While Miroul did as I ordered, Giacomi took his cape from his shoulders, and, having placed one of his pistols underneath his thigh, threw the cape over his knees.

“Samson,” I cautioned, “don’t be so dreamy and thoughtful. I know you’re valiant—be quick and decisive. And remember to fire right away if fire you must. This Fontenac is the scourge of Mespech, as we’ve told you a hundred times.”

“I’ll remember,” said Samson.

I then quietly recited the Our Father and the three others joined in, and having made the sign of the cross on my forehead, my lips and my heart, I exclaimed with happy confidence, as my father would have done had he been there, “Comrades, the day is ours! Let’s go!”

We put spurs to horses, but gently, and set off with our swords dangling by their ties from our wrists, and with pistols in hand, our
horses moving at a walk, their ears pricked; and as for us, our eyes were peeled, darting this way and that, and our hearts were pounding in our chests as you can well imagine, underneath our feigned calm. God knows how long it took to round the bend past Miroul’s rock, and much longer it seemed to us. But suddenly, there we were and surprised to behold our enemies, even though we knew they’d be there. There weren’t seven of them as Miroul had reported, but eight, and the eighth, leading the two riderless horses, was the priest of Marcuays, whom the farmers in the region called “Pincers”, because of his debauchery, as I’ve recounted elsewhere.
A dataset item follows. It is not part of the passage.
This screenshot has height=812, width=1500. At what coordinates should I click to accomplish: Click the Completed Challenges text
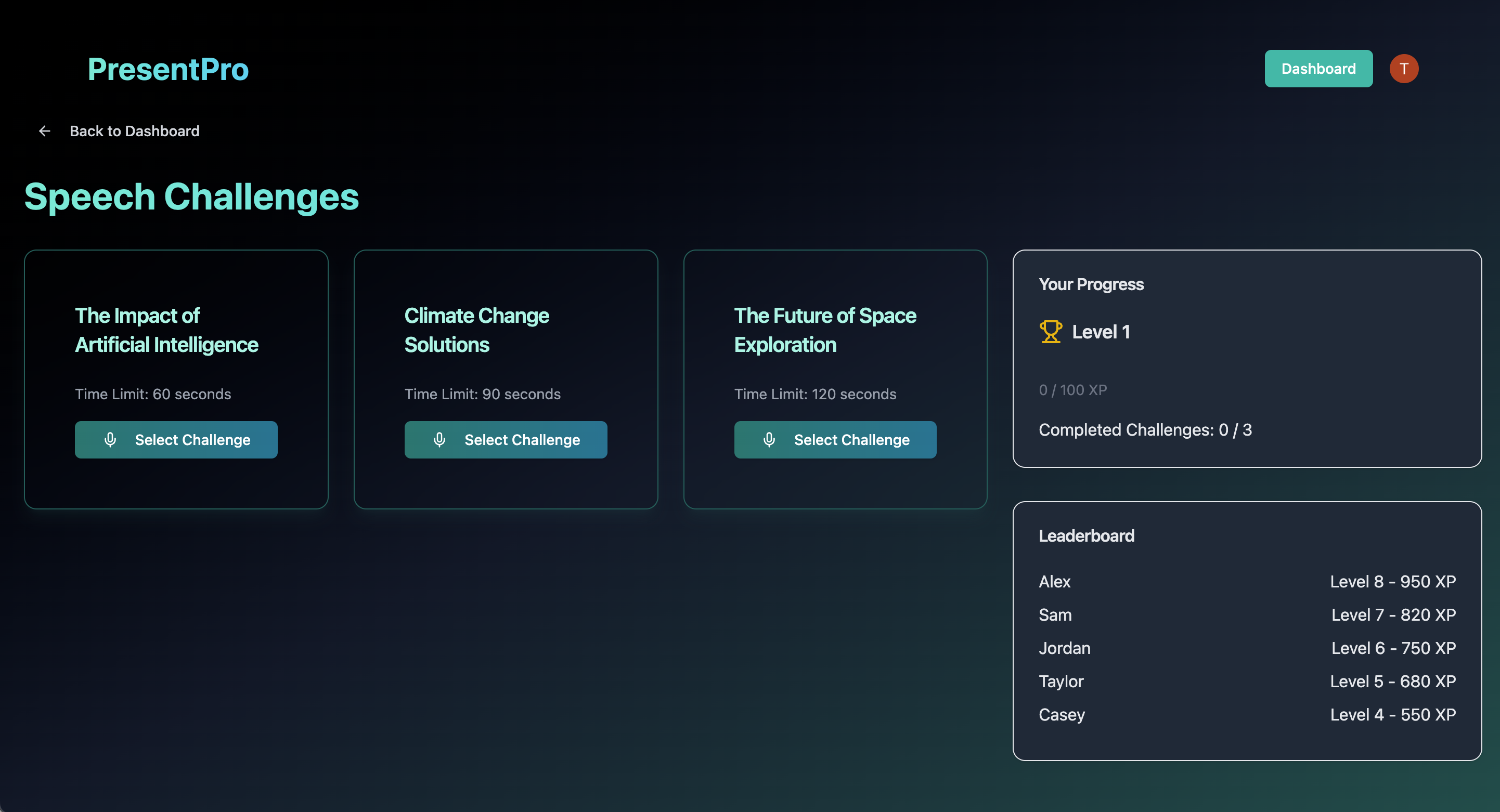click(1145, 429)
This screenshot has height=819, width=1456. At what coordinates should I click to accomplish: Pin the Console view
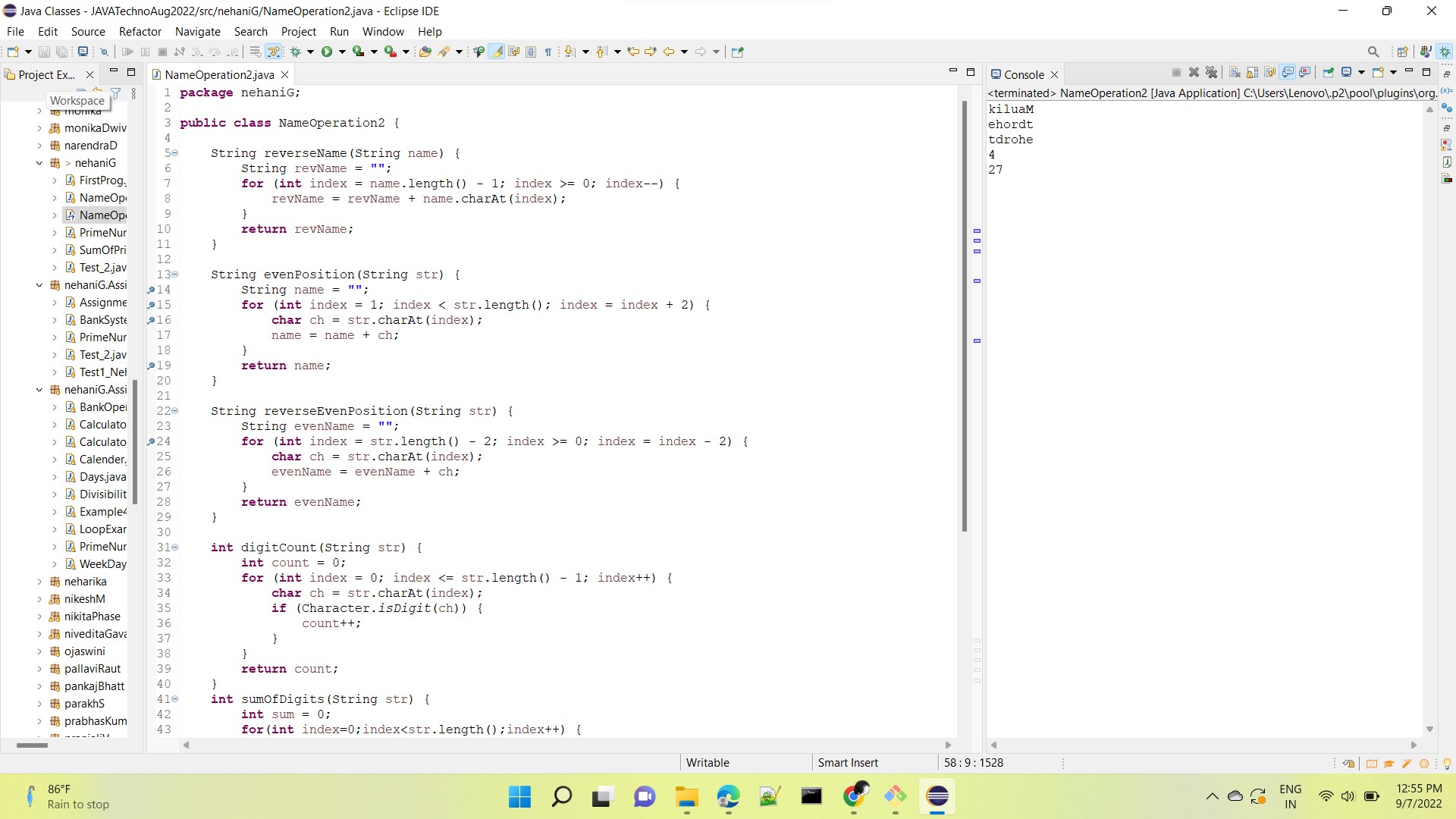(1329, 74)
“Hey, Monsieur priest,” I cried, “what are you doing here?”

But he was unable to answer since our horses all began whinnying like crazy, probably because our mares smelt an uncut stallion in the opposite camp. The horses of our enemies also began a wild chorus in response, as well as a sudden chaos of croups, hooves and chests that we had to control and calm before human words could be heard. I said “words” and not “reason” since it’s my belief that man is a less intelligent animal than his mount and a thousand times more cruel.
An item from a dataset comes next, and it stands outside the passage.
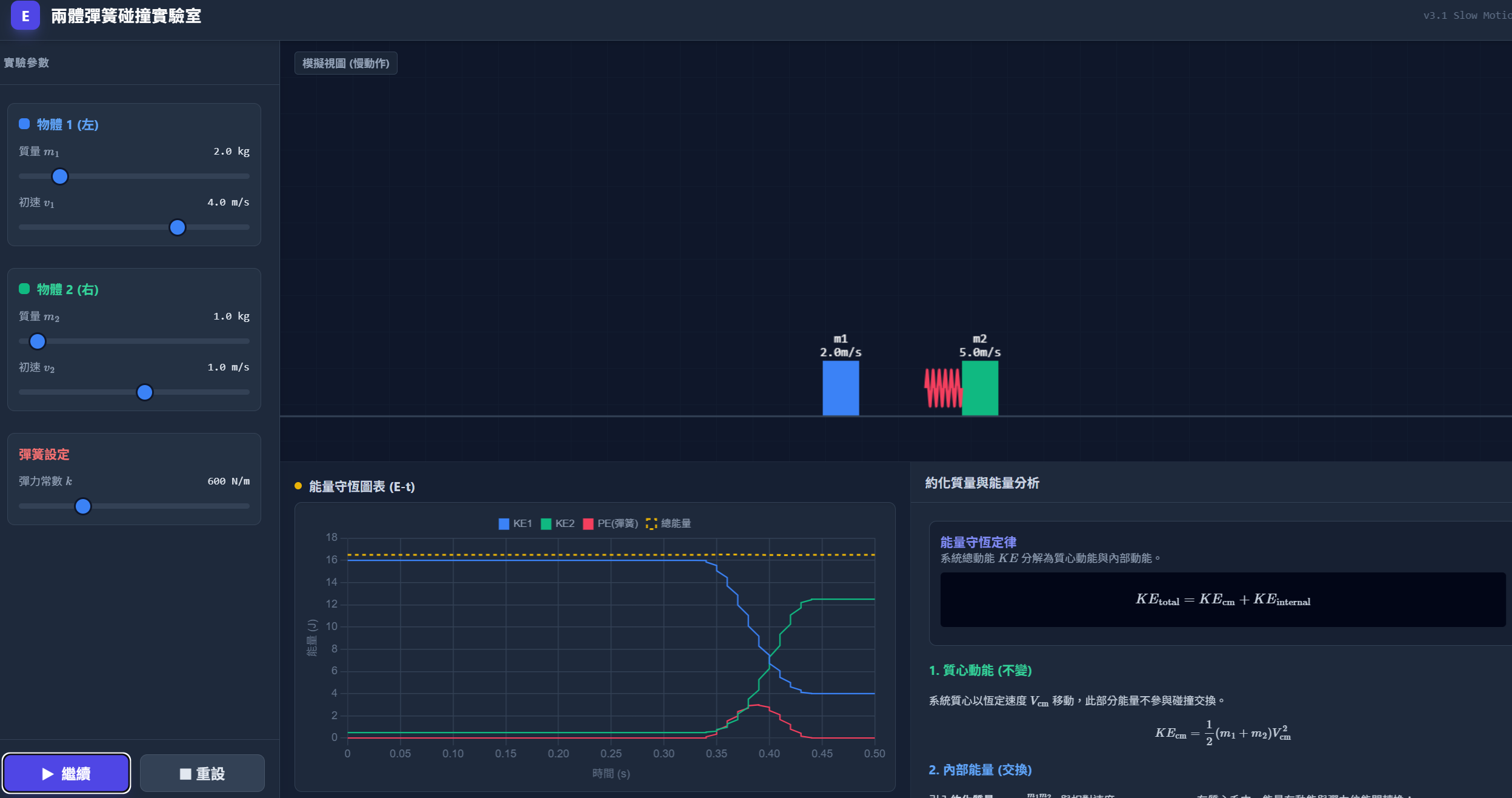Expand the 彈簧設定 section
Viewport: 1512px width, 798px height.
coord(44,454)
All this time, unable to hear a word in this din, we all looked each other over, and, for my part, with great curiosity, for though this Fontenac was the sworn enemy of my family (as his father was before him) I’d never laid eyes on him before, since the baron had never actively participated in any of the ambushes he’d set for us except the present one, which considerably surprised me and aroused my curiosity. And although he was the most egregious brigand in all of creation, I couldn’t keep from admiring him as he sat stiff and upright on his white horse trying to control it. Physically he was handsome enough, a large and strong gentleman, tending towards corpulent, I judged. He had a haughty face, with curly hair and beard and intense eyes. However, his face betrayed, when he turned his head, too much of a resemblance to a bird of prey, with a nose shaped like
a vulture’s beak. Fontenac’s clothing corresponded exactly with his aspect: he was superbly dressed in a crimson doublet with matching shoes and red satin slashes.